When Claire goes after what seems like a usual “Hero” character simply trying to find its author, she gets more than she bargained for.
This is one of the best fantasy books I’ve read in recent years, particularly in the young adult genre. It’s witty, captivating, and tense. Usually I can see a lot of the turns coming in these types of books, but even when I did that here I didn’t care. I cannot wait to read the rest and hope that Hackwith can keep their momentum for however long the series lasts.
Its sequel the Archive of the Forgotten should be out in October 2020.
A Ladder to the Sky
by John Boyne
Reason for Reading: November BOTM pick (previous release that I chose instead)
“Perhaps it would be a good idea if everyone just stopped writing for a couple of years and allowed readers to catch up.”
Ladder to the Sky follows the story of Maurice Swift, a man driven solely by ambition.

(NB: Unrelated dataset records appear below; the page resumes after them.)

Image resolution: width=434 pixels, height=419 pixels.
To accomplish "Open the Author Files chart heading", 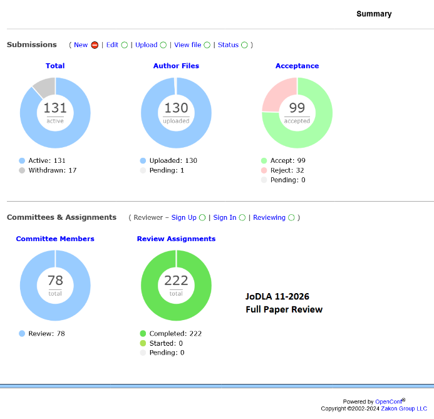I will [175, 66].
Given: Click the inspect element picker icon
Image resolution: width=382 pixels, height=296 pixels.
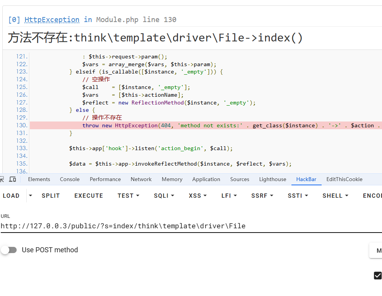Looking at the screenshot, I should 2,179.
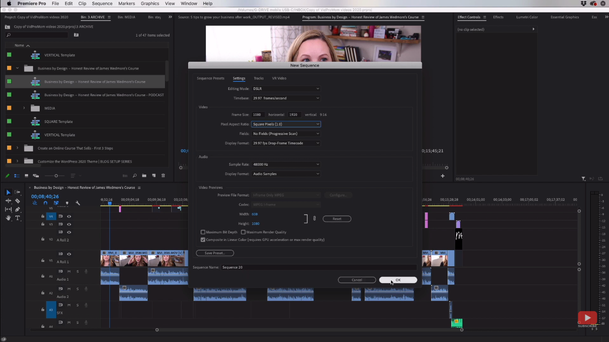Select the Hand tool
The height and width of the screenshot is (342, 609).
8,217
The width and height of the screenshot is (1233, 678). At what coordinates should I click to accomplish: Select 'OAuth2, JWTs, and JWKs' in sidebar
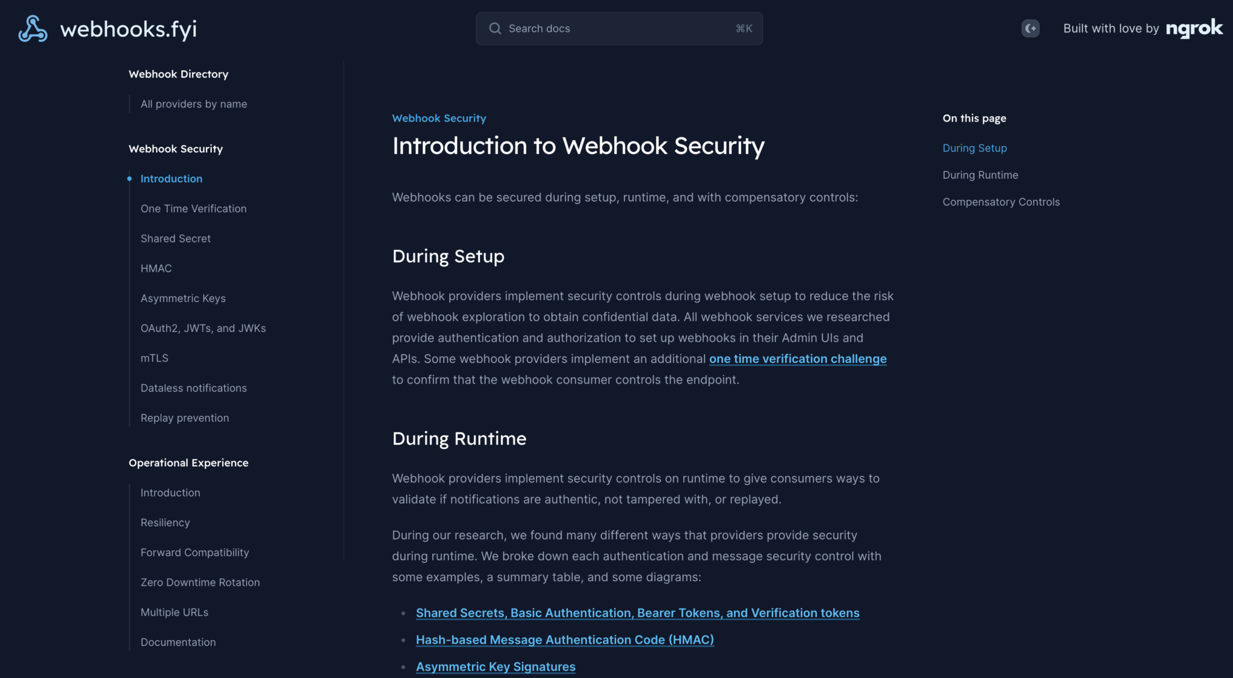[203, 328]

All Swift cares about is becoming a world renowned author believing that fame will make him immortal. It will leave an indelible mark on history and make him important like all the writers he so loves. The thing is Maurice is already loved, he is the apple of everyone’s eye being beautiful and mysterious. He catches the eye of one writer Erich Ackermann who pours his life story into Maurice. Which Maurice then takes and makes into a novel called “Two Germans.” You find this out from a section told by Ackermann, and each section of the book is told by one of Swift’s “victims.” An individual who knew Swift and was somehow wronged by him.
Boyne really delves into a story about a man who is willing to stop at nothing to get what he wants, but can’t be truly satisfied by what he gets. Maurice has a way with words, but he has no creativity. No stories, no ideas, nothing flows from his mind. Everything that he writes has to be gotten from other sources, and that writers block forces him to make excuses for whatever behavior he exhibits. Yet Boyne makes no excuses for his behavior, he simply shows us it.
It’s a comic novel with lots of depth that drags you in and keeps you wanting more. I won’t sugar coat that there are several sections that I felt dragged or could’ve been cut. Of the three books highlighted it’s definitely the weakest, but even being the weakest it packs a punch.
The Storied Life of A.J. Fikry
by Gabrielle Zevin
Reason for Reading: Recommended to me
“We are not quite novels.
We are not quite short stories.
In the end, we are collected works.”
This easily became one of my favorite books of all time. A.J. Fikry’s wife passed away and he’s running a failing bookstore in a small town on Alice Island. One evening a precious copy of Edgar Allen Poe’s “Tamerlane” goes missing from his home, and soon after a young girl is left in his stacks in its place.
Originally A.J. thinks of giving her up, but soon decides that this is his chance for something more and the rest is left to be discovered. The book just breezes by. The dialogue is stellar, the prose just flows like water. Zevin has a way of showing a love of books and a love of those we care about in a way that I haven’t seen in a long time. I finished this book in a day and that rarely happens with me. It’s entertaining, but it’s content is so deep.
Check all these out! I think they’re definitely worth your time! Hoping to do some more in-depth book reviews soon and will catch you up on my January/February reads soon as well.